>> BEGIN Extract to read

Rabbi ben Ezra
"Rabbi ben Ezra" is a poem by Robert Browning about Abraham ibn Ezra (1092–1167), one of the great poets, mathematicians, and scholars of the 12th century. He wrote on grammar, astronomy, the astrolabe, etc.
The poem begins:
- Grow old along with me!
The best is yet to be...
It is not a biography of Abraham ibn Ezra; like all of Browning's historical poems, it is a free interpretation of the idea that ibn Ezra's life and work suggests to Browning, theistic paradox, that good might lie in the inevitability of its absence:
- For thence,—a paradox
Which comforts while it mocks,—
Shall life succeed in that it seems to fail:
What I aspired to be,
And was not, comforts me:
brute I might have been, but would not sink i' the scale.
The poem was published in Browning's Dramatis Personae in 1864.

>> END Extract to read
>> BEGIN Data provided

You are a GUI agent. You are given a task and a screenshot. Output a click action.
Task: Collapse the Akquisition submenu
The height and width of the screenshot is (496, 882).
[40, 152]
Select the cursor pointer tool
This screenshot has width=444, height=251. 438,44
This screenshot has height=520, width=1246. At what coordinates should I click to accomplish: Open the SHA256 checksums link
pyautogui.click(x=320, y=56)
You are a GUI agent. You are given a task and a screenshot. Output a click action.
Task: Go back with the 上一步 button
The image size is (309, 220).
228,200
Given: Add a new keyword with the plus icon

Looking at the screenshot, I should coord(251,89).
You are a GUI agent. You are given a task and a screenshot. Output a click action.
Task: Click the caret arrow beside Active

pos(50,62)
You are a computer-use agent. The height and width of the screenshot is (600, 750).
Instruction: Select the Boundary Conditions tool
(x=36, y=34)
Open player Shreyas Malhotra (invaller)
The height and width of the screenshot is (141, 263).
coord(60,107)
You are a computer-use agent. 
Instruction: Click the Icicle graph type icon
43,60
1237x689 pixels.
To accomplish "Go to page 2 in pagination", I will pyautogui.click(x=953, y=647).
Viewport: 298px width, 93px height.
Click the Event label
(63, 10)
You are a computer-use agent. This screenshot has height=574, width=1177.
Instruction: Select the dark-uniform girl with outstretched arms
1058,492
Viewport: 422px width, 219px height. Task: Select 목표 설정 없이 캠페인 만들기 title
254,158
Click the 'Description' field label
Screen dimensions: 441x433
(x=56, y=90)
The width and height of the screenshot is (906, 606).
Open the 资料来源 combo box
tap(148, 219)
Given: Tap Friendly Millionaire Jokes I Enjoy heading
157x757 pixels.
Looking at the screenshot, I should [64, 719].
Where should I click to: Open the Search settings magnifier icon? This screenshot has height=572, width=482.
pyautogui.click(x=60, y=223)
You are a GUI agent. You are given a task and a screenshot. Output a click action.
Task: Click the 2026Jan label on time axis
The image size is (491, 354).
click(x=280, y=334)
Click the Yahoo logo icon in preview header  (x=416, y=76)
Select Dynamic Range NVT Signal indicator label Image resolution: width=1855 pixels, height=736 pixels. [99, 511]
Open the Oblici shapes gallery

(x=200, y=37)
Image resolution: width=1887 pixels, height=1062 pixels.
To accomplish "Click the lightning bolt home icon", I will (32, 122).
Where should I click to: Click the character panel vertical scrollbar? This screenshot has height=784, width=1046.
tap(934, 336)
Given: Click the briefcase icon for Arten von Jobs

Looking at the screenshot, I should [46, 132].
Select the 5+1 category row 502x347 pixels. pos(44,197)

>> END Data provided

▶ [Stated problem]:
Please copy the passage from the article about the poem starting at "It is not a" and ending at "Personae in 1864.". The listing has no connection to the article about the poem.

▶ [Output below]:
It is not a biography of Abraham ibn Ezra; like all of Browning's historical poems, it is a free interpretation of the idea that ibn Ezra's life and work suggests to Browning, theistic paradox, that good might lie in the inevitability of its absence:
- For thence,—a paradox
Which comforts while it mocks,—
Shall life succeed in that it seems to fail:
What I aspired to be,
And was not, comforts me:
brute I might have been, but would not sink i' the scale.
The poem was published in Browning's Dramatis Personae in 1864.